WORK TO BE COMPLETED - Please write out exactly, without any picture, each line from the first in the listing through the line that includes "Given: Click Vault open for purchases button".

DATA FOR PROCESSING -
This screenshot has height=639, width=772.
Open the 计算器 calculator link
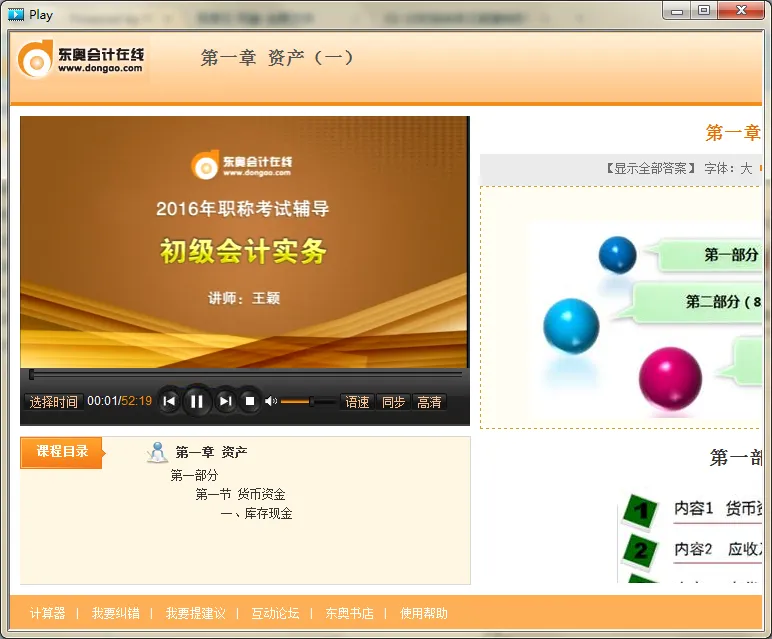point(47,613)
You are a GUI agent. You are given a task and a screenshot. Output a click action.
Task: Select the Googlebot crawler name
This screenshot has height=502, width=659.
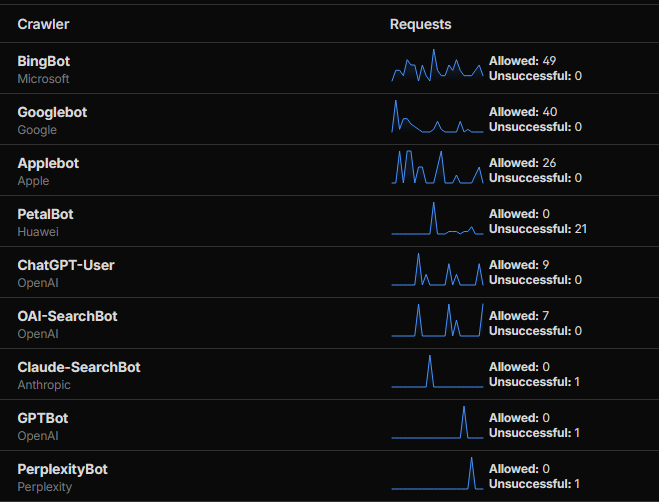52,112
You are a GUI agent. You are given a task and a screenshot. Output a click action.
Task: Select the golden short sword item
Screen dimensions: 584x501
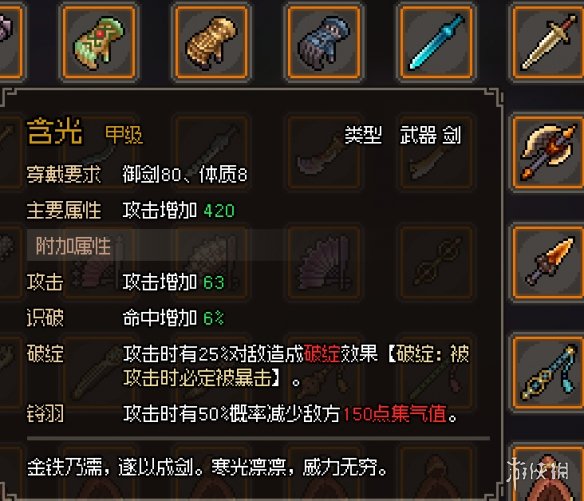tap(548, 42)
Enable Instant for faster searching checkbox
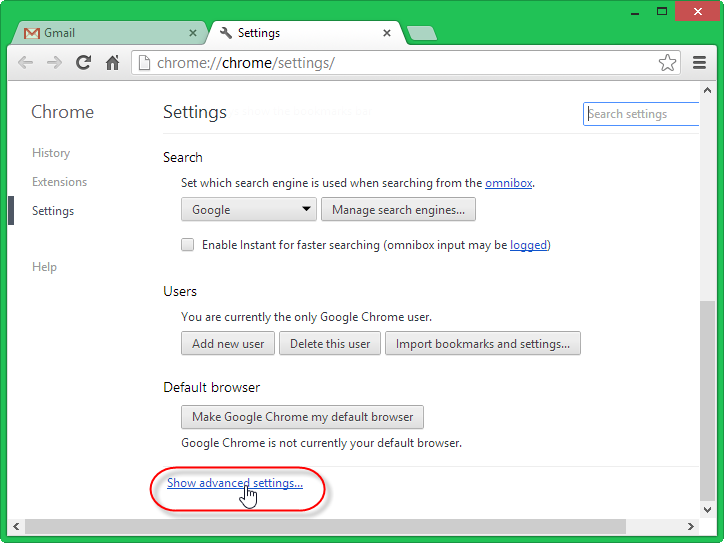The height and width of the screenshot is (543, 724). coord(187,245)
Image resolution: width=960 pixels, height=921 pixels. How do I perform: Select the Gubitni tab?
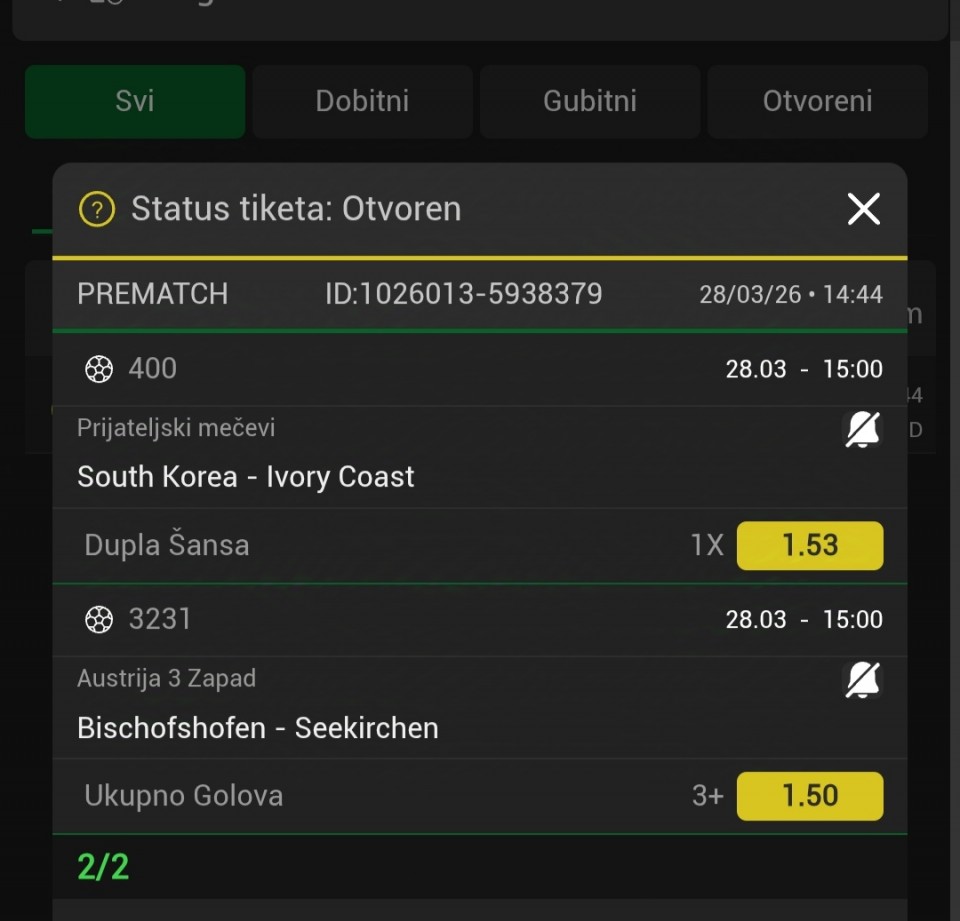(590, 101)
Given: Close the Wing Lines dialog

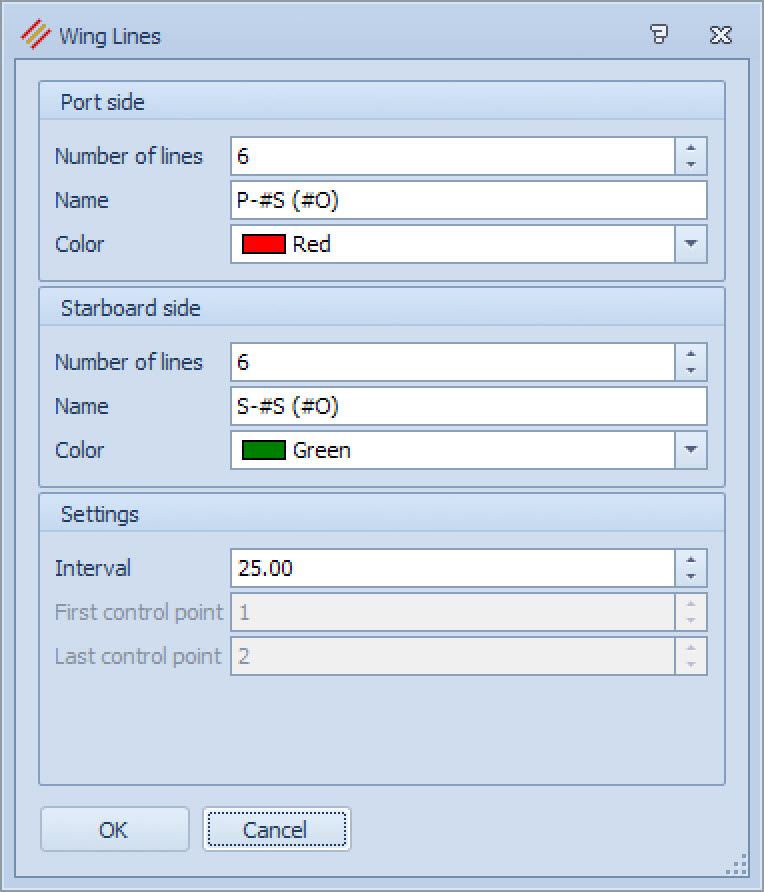Looking at the screenshot, I should click(720, 36).
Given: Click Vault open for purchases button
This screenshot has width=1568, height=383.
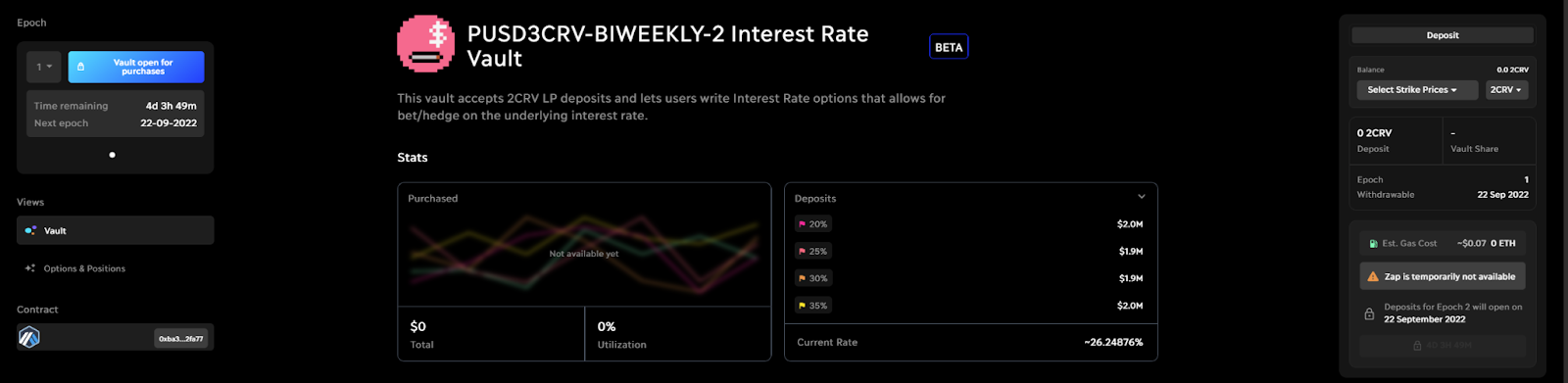Looking at the screenshot, I should pos(136,67).
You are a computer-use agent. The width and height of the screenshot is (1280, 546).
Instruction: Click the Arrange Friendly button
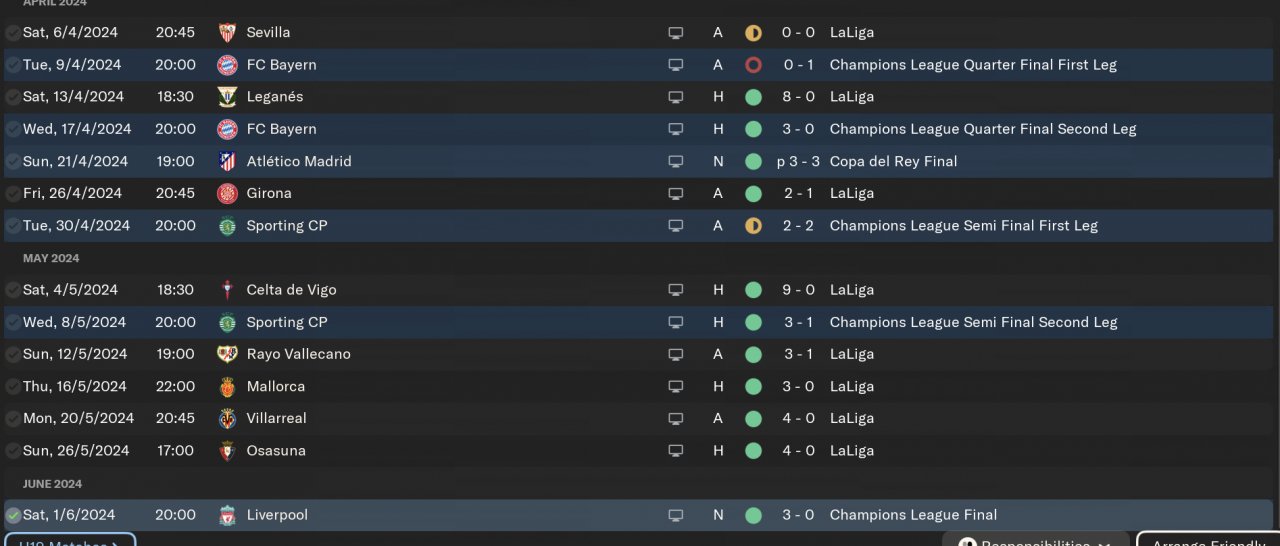[x=1209, y=541]
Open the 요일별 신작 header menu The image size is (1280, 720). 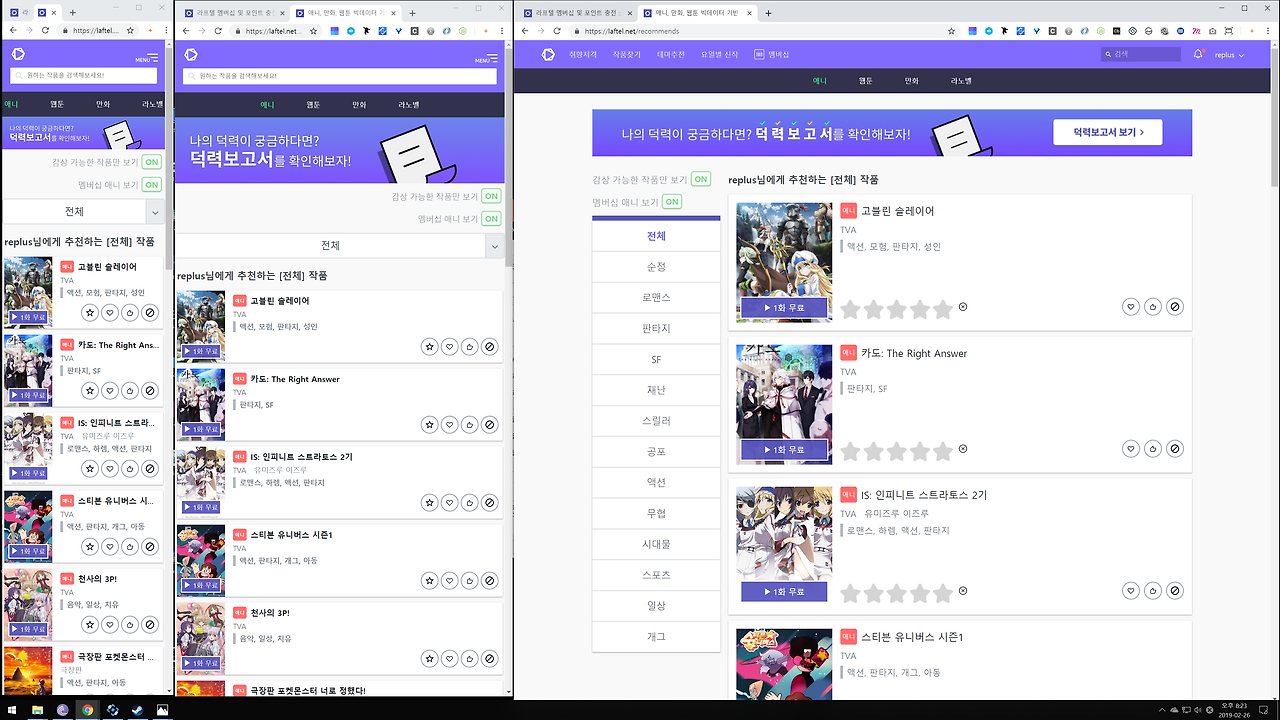(719, 55)
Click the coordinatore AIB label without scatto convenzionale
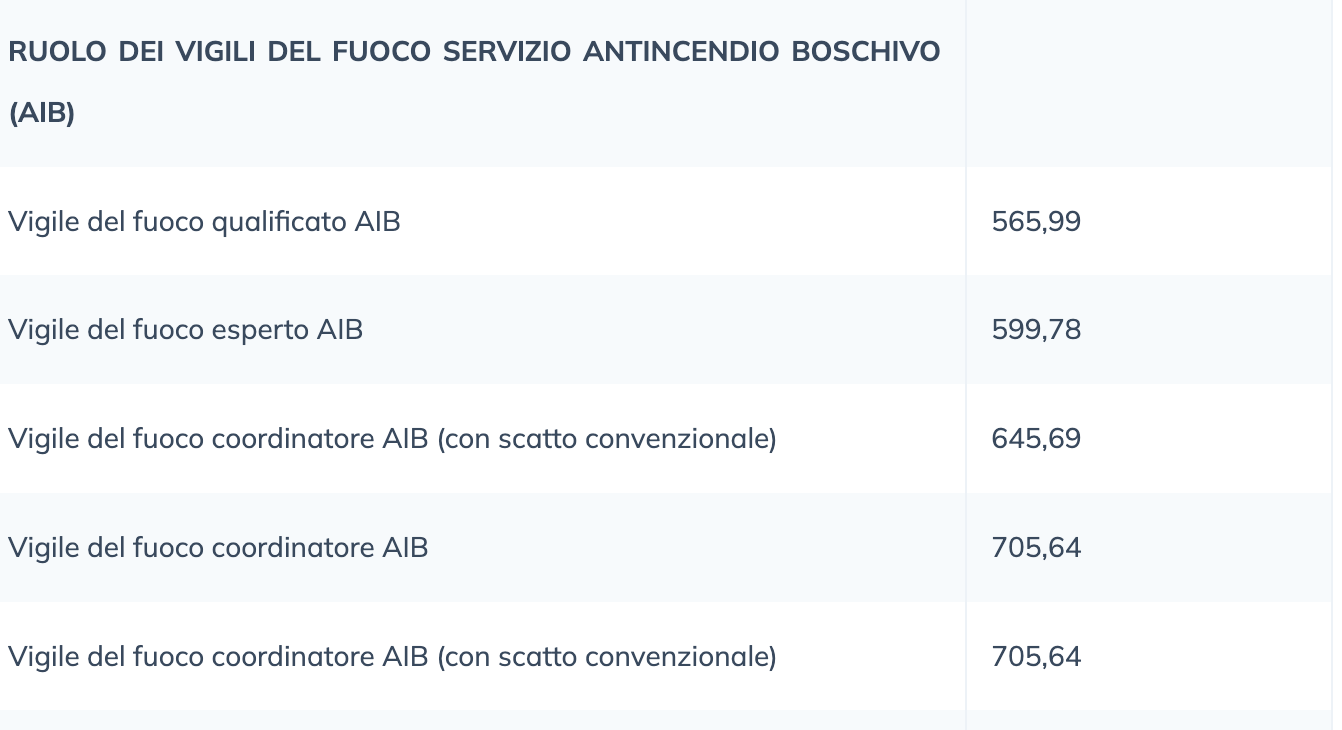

SOLUTION FOR THIS PROBLEM -
This screenshot has height=639, width=772.
Open the 计算器 calculator link
point(47,613)
You are a GUI agent. You are given a task and a screenshot. Output a click action.
Task: Select the Googlebot crawler name
This screenshot has height=502, width=659.
52,112
You are a GUI agent. You are given a task and a screenshot. Output a click action.
Task: Select the golden short sword item
Screen dimensions: 584x501
tap(548, 42)
Enable Instant for faster searching checkbox
The height and width of the screenshot is (543, 724). coord(187,245)
Image resolution: width=960 pixels, height=921 pixels. How do I perform: Select the Gubitni tab?
(590, 101)
Given: Close the Wing Lines dialog

Looking at the screenshot, I should click(720, 36).
Given: Click Vault open for purchases button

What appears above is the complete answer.